-------- EXERCISE TEXT --------
Glossary
Last updated on 2023-05-02 | Edit this page
Glossary
{:auto_ids}
accession : a unique identifier assigned to each sequence or set of
sequences
- BLAST
 - The Basic Local Alignment Search Tool at NCBI that searches for similarities between known and unknown biomolecules like DNA
 - categorical variable
 - Variables can be classified as categorical (aka, qualitative) or quantitative (aka, numerical). Categorical variables take on a fixed number of values that are names or labels.
 - cleaned data
 - data that has been manipulated post-collection to remove errors or inaccuracies, introduce desired formatting changes, or otherwise prepare the data for analysis
 - conditional formatting
 - formatting that is applied to a specific cell or range of cells depending on a set of criteria
 - CSV (comma separated values) format
 - a plain text file format in which values are separated by commas
 - factor
 - a variable that takes on a limited number of possible values (i.e. categorical data)
 - Gb
 - gigabyte of file storage or file size
 - Gbase
 - a gigabase represents one billion nucleic acid bases (Gbp may indicate one billion base pairs of nucleic acid)
 - headers
 - names at tops of columns that are descriptive about the column contents (sometimes optional)
 - metadata
 - data which describes other data
 - NGS
 - common acronym for “Next Generation Sequencing” currently being replaced by “High Throughput Sequencing”
 - null value
 - a value used to record observations missing from a dataset
 - observation
 - a single measurement or record of the object being recorded (e.g. the weight of a particular mouse)
 - plain text
 - unformatted text
 - quality assurance
 - any process which checks data for validity during entry
 - quality control
 - any process which removes problematic data from a dataset
 - raw data
 - data that has not been manipulated and represents actual recorded values
 - rich text
 - formatted text (e.g. text that appears bolded, colored or italicized)
 - string
 - a collection of characters (e.g. “thisisastring”)
 - TSV (tab separated values) format
 - a plain text file format in which values are separated by tabs
 - variable
 - a category of data being collected on the object being recorded (e.g. a mouse’s weight)
-------- DATA FOR REVIEW --------
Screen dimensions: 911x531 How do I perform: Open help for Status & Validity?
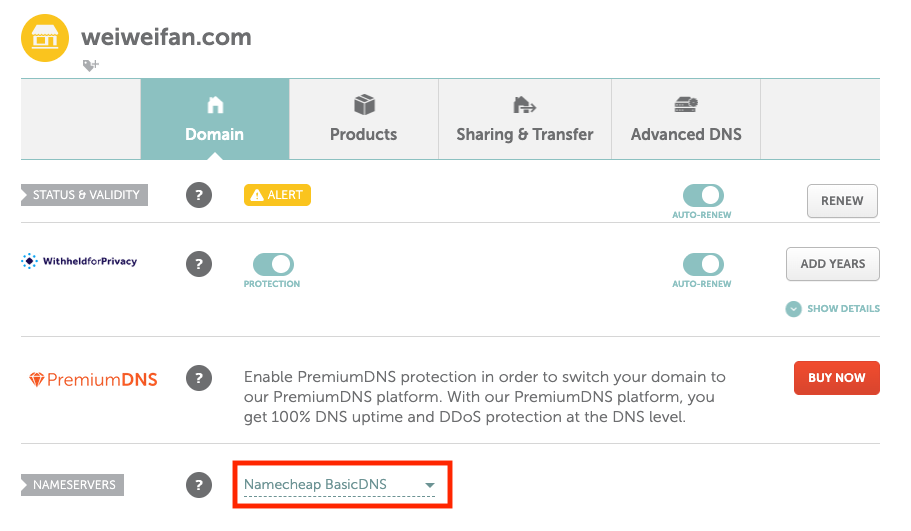199,195
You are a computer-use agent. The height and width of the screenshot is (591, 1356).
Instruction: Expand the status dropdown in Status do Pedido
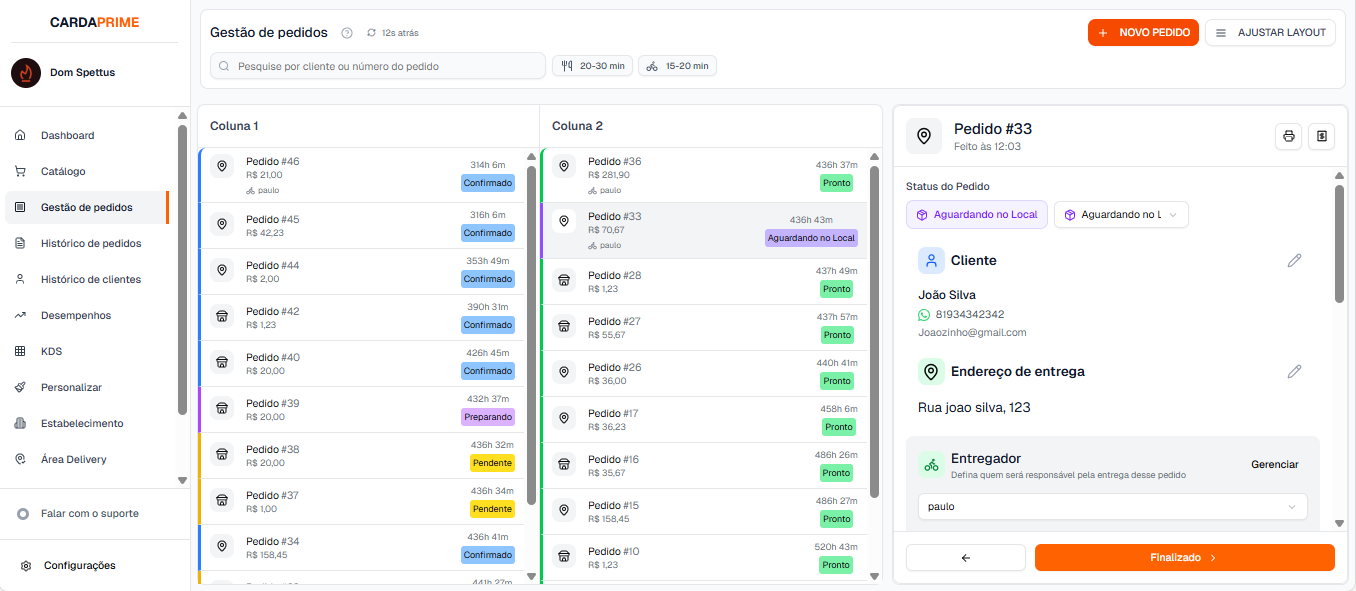point(1121,214)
--------
### ACTIONS TO TAKE
[1] According to the glossary, what does a gigabase represent?
[2] Copy the glossary from "- cleaned data" to "of nucleic acid)", renaming "factor" to "factor variable".
[3] Summarize the glossary in two sentences.

### EXERCISE RESPONSES
[1] One billion nucleic acid bases.

[2]
- cleaned data
 - data that has been manipulated post-collection to remove errors or inaccuracies, introduce desired formatting changes, or otherwise prepare the data for analysis
 - conditional formatting
 - formatting that is applied to a specific cell or range of cells depending on a set of criteria
 - CSV (comma separated values) format
 - a plain text file format in which values are separated by commas
 - factor variable
 - a variable that takes on a limited number of possible values (i.e. categorical data)
 - Gb
 - gigabyte of file storage or file size
 - Gbase
 - a gigabase represents one billion nucleic acid bases (Gbp may indicate one billion base pairs of nucleic acid)

[3] The glossary defines data terms such as raw data, cleaned data, metadata, null value, observation, and variable, along with quality assurance and quality control. It also covers file and text formats like CSV, TSV, plain text, and rich text, plus sequencing-related terms such as accession, BLAST, Gbase, and NGS.